### Metin bölümü
Japonların ulusal simgelerinden biri olan ve ''Kiraz Çiçeği'' anlamına gelen Sakura, meyve vermeyen bir tür kiraz ağacının çiçeğidir.

Her yıl tam da bu dönemde çiçeklerini açar ve dünyanın dört yanından çok sayıda turist ve fotoğraf tutkunu, çiçeklerin oluşturduğu manzarayı değerlendirmek için ülke genelindeki parklara akın eder. 

Sakura’lar Japonya’nın doğal zenginliği olarak sınıflandırıldığından ağacın ya da tohumunun ülke dışına çıkartılması kesinlikle yasaklanmıştır.

Ancak Japon Hükümeti tarafından 2005 yılında Türkiye’ye özel izinle gönderilen 527 adet Sakura fidanı, TEMA Vakfı’nın İstanbul Kozyatağı’ndaki Nezahat Gökyiğit Botanik Bahçesi’ne, İstanbul Sarıyer’deki Balta Limanı Japon Bahçesi’ne, Ankara'da Dikmen Vadisi’ne ve Isparta'nın Uluborlu ilçesi’ne dikilmiştir.  

Peki neden Türkiye’ye ve neden 527 adet gönderildi bu fidanlar? 

Bu sorunun çoğumuzu derinden etkileyeceği ve kendine göre dersler çıkarabileceği bir tarihi yanıtı var;

Yıl 1887…  Japon İmparatoru Meiji’nin dışa açılma politikasının bir sonucu ilk resmi ziyaret olarak, Prens Komatsu, eşiyle birlikte Osmanlı topraklarına gelir.

Prens, ziyaret esnasında Japon İmparatorluğu’nun büyük nişanı olan Krizantem ile İmparator Meiji’nin mektubunu Sultan II. Abdülhamid Han’a takdim eder.

Bu ziyaretin ardından iki devlet arasındaki münasebetlerin gelişmeye başlaması üzerine Sultan II. Abdülhamid Han’da, Mirliva Osman Paşa komutasındaki Ertuğrul Firkateynine Japonya’ya iade-i ziyaret emreder.

Yol uzundur, eldeki gemilerin durumu ise seyahate pek de elverişli değildir. 

Yine de, tecrübeli Osman Paşa kaptanlığında, yorgun ve yaşlı Ertuğrul Firkateyni, Haliç’ten yelken alır ve tam 11 ay sonra Japonya'nın Yokohama Limanı'na ulaşır. 

Osman Paşa, İmparator Meiji ile Tokyo’daki sarayda görüşüp, Sultan II. Abdülhamid Han’ın bizzat el yazısıyla kaleme aldığı mektubu ile Osmanlı mücevherli imtiyaz nişanını takdim eder. 

Osmanlı Heyeti 3 ay boyunca ülkede çeşitli temaslarda bulunur. Bu sırada Ertuğrul Firkateyni de elden geldiğince bakım onarımdan geçirilir.
######
» **Yapılacaklar**:
(a) Sakura yazısından, "Bu sorunun çoğumuzu" sözlerinin geçtiği yerden başlayıp "Yokohama Limanı'na ulaşır." sözlerinden sonra duracak şekilde bir bölümü olduğu gibi alıntılayın.
(b) Sakura yazısını bittiği yerden devam ettirin.
Ardından gelen verilere hiç gerek yok.
### Veri kesiti
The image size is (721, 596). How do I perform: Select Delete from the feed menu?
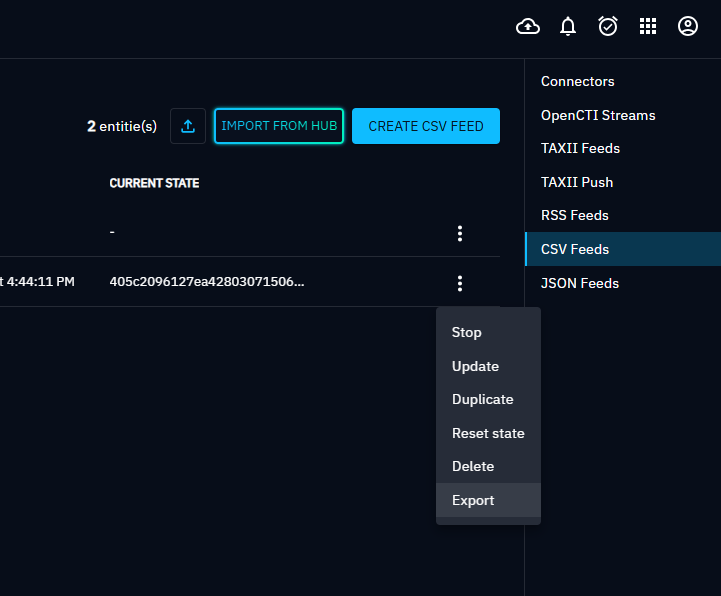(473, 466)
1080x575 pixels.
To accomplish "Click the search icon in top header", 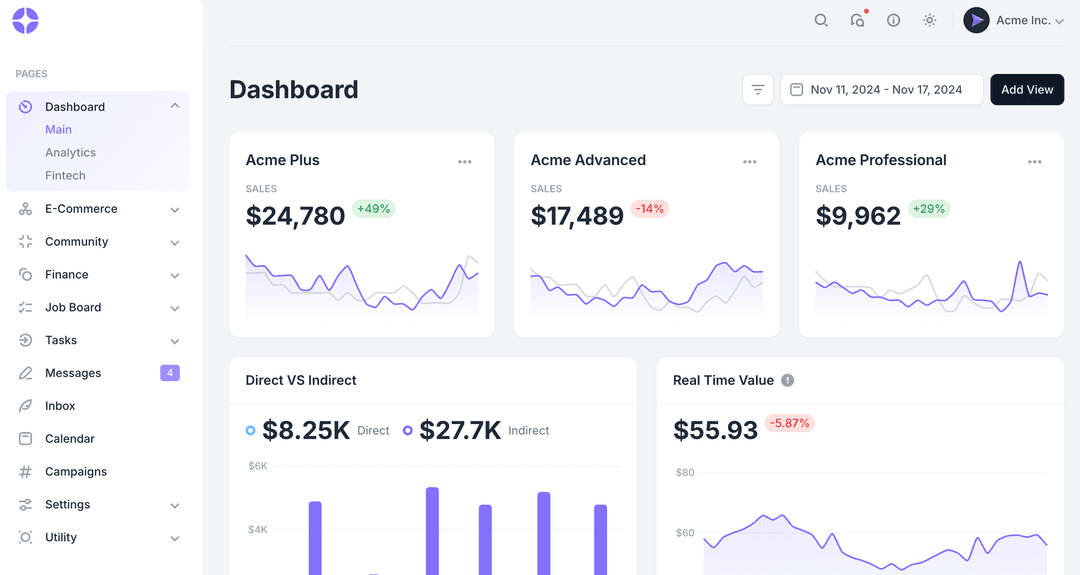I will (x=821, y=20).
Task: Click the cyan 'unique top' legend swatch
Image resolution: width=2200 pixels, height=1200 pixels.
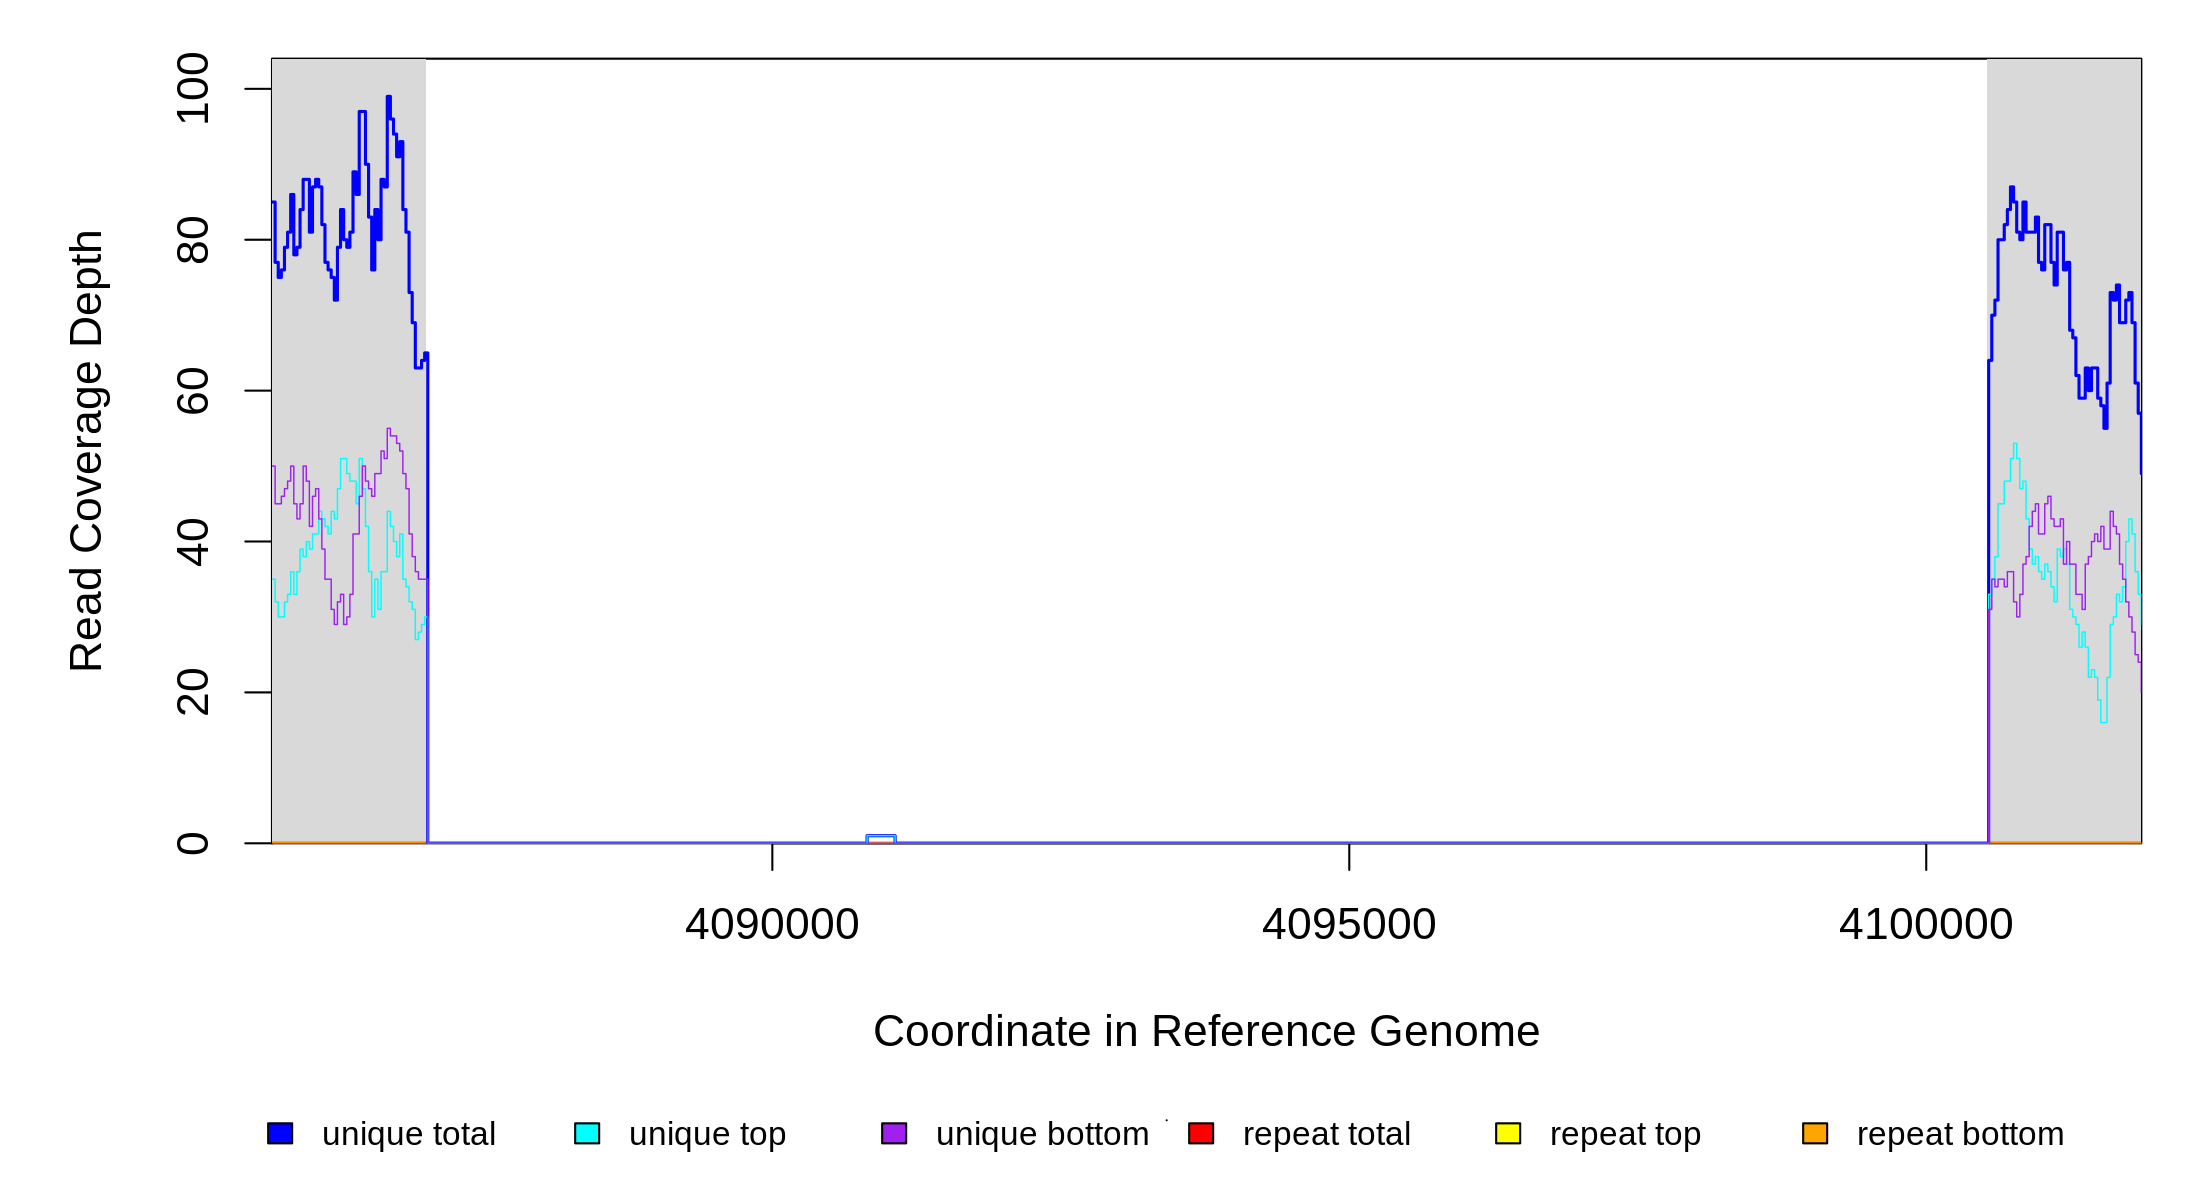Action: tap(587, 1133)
######
### Veri kesiti
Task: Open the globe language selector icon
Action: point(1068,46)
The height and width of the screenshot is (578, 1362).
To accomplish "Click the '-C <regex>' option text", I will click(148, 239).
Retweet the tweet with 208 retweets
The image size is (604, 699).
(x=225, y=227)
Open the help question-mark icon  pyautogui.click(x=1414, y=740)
######
### Veri kesiti
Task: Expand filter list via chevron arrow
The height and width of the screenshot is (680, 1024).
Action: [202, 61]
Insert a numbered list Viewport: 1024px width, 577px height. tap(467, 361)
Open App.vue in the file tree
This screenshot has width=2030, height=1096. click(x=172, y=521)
######
» **Görevlere göre sonuçlar**:
(a)
Bu sorunun çoğumuzu derinden etkileyeceği ve kendine göre dersler çıkarabileceği bir tarihi yanıtı var;

Yıl 1887…  Japon İmparatoru Meiji’nin dışa açılma politikasının bir sonucu ilk resmi ziyaret olarak, Prens Komatsu, eşiyle birlikte Osmanlı topraklarına gelir.

Prens, ziyaret esnasında Japon İmparatorluğu’nun büyük nişanı olan Krizantem ile İmparator Meiji’nin mektubunu Sultan II. Abdülhamid Han’a takdim eder.

Bu ziyaretin ardından iki devlet arasındaki münasebetlerin gelişmeye başlaması üzerine Sultan II. Abdülhamid Han’da, Mirliva Osman Paşa komutasındaki Ertuğrul Firkateynine Japonya’ya iade-i ziyaret emreder.

Yol uzundur, eldeki gemilerin durumu ise seyahate pek de elverişli değildir. 

Yine de, tecrübeli Osman Paşa kaptanlığında, yorgun ve yaşlı Ertuğrul Firkateyni, Haliç’ten yelken alır ve tam 11 ay sonra Japonya'nın Yokohama Limanı'na ulaşır.

(b)
Dönüş vakti geldiğinde ise, yılın o mevsiminde fırtınalar oldukça yoğun ve çok etkili olduğu için, Japon Deniz Kuvvetleri, heyetimize okyanusa yelken almamasını veya kendilerinin tahsis ettiği başka bir gemi ile dönmelerini önerir. 

Fakat, 15 Eylül 1890’da dönüş yolculuğuna başlayan Ertuğrul Firkateyni, Kushimoto açığında Kashinozaki Feneri’ni geçtiği sırada kayalıklara çarparak ciddi bir hasar görür ve büyük bir patlama sonucu batar.

Kazanın olduğu Kashinozaki köyünde facia haberi gelir gelmez, ahali hemen kurtarma için seferber olur. Kazadan sadece 69 leventimiz kurtulur ve 527 leventimiz ise maalesef hayatını kaybeder.

Türk şehitler Kashinozaki Feneri’nin bulunduğu bölgeye defnedilerek burada hemen büyük bir şehitlik de oluşturulur. 

Faciadan son derece üzgün olan hem İmparator Meiji ve ailesi hem de Japon halkı maddi ve manevi yardımlarıyla Hiei kruvazörü kumandanı Tanaka ve Kongo kruvazörü kumandanı Hidaka başkanlığındaki Japon heyeti, Kushimoto halkının yardımları ile kurtulan 69 kişiyi İstanbul’a getirir.

Amiral Tanaka bir ay ve Hiei kruvazörü ile gelen Noda ise iki yıl boyunca Harbiye’deki Harp Okulu’nda Osmanlı subaylarına Japonca öğretmek için İstanbul’da kalır.

Bu olay tam 132 yıl önce Türk-Japon dostluğunun başlangıcı olur.

2000’li senelerin başında Türk-Japon ilişkilerinin yeniden ivme kazanarak gerek ticari gerekse kültürel anlamda daha da geliştiği görülür.

Japonya ile Türkiye arasındaki köklü ilişkilerin geliştirilmesi ve Türkiye’nin tanıtımına katkı sağlamak amacıyla 2003 yılında “Japonya’da Türkiye Yılı” ilan edilir ve 2005 yılında da şehit olan Türk denizcilerimizin anısına Türkiye’ye 527 adet sakura fidanı hediye olarak gönderilir. 

2010 senesinde ise  “Türkiye’de Japon yılı” olarak kutlanmıştır.

Japon kültüründe hayatın geçiciliğini, ölümün ve yaşamın beraberliğini simgeleyen bu çiçeğin özelliği ne biliyor musunuz?
 
Sadece 10 gün yaşaması ve en güzel halindeyken dalından düşmesi. 

Sakura çiçekleri açmak için çok çaba gösterse, açmaları uzun sürse de yalnızca 10 gün dalda kalabilme imkanı bulur ve tam da yeni açmışken, en güzel halindeyken birden dalından düşer. 

Tarih boyunca Japon savaşçılarının özellikle Samurayların felsefesinde ise sakuranın, çok kısa süreliğine açması ve solmadan yere düşmesi sebebiyle zamansız ölümü simgelediği ve savaşa gitmeden önce her an ölümü hatırlaması için yanlarında sakura çiçeği bulundurduğu bilinir.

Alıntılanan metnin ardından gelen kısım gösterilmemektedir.